BLEACHERS BREW EST. MAY 2006

Someone asked me how my blog and newspaper column came to be titled "Bleachers Brew". It's like this, it's an amalgam of sorts of two things: The bleachers area in the stadium/arena where I used to sit when I would watch baseball, football, and basketball games and Miles Davis' great jazz album Bitches Brew. That's how it got culled together. I originally planned on calling it "The View from the Big Chair" that is a nod to Tears For Fear's second album, Songs from the Big Chair. So there.

Friday, November 13, 2009

No experiment; it's a worthy read.

The other day, I posted Let Me Tell You A Story by John Feinstein with Red Auerbach. Having read that book, well, it's interesting but it's not written the Feinstein way. A Season On the Brink and The Punch are far far superior and way better reads. Honestly, as interesting as the history of the Boston Celtics is, the book fell a little below the hype and expectations. Maybe because a lot of it was the narration of Red. That's not putting down the late great coach who is always a fount of history and stories. I just felt that it read like an oral history that sort of lacked the taut descriptions of a master writer like Feinstein.
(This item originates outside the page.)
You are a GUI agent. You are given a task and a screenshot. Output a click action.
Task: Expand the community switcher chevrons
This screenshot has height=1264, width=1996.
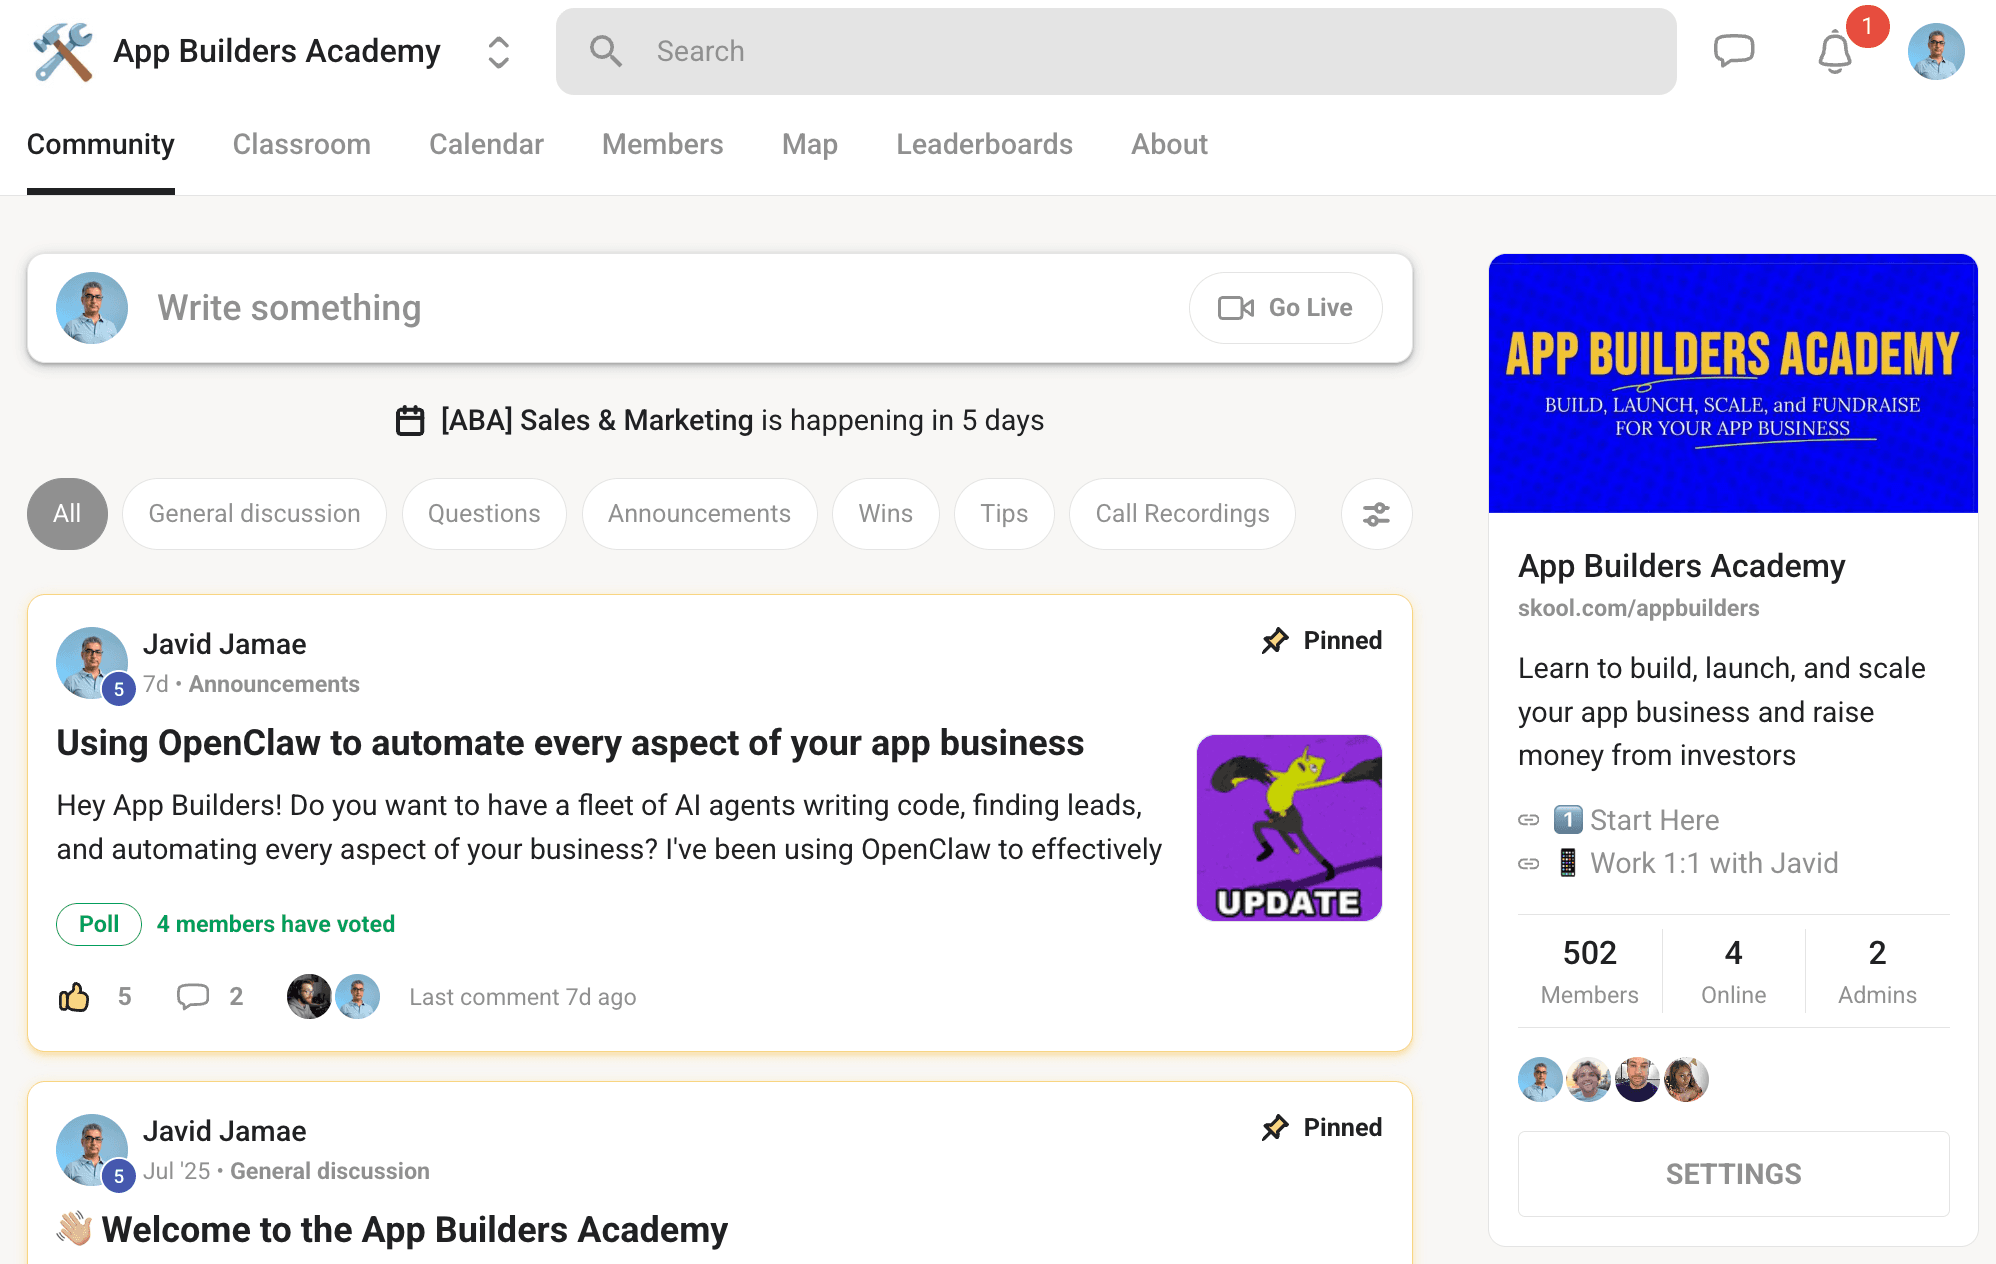498,52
And at times, the pace was slow.

Enter Grant Wahl's The Beckham Experiment. If you love Jack McCallum's writing, then you'll love this. A super great read and very revealing, Wahl, Sports Illustrated's football (I refuse to call it soccer) writer, spent quite a lot of time with Becks, the LA Galaxy, and the people surrounding the circus. If you think that what you read in the papers was interesting then this is a great insider story. This is also available at Fully Booked for about Php1,200 at hardcover.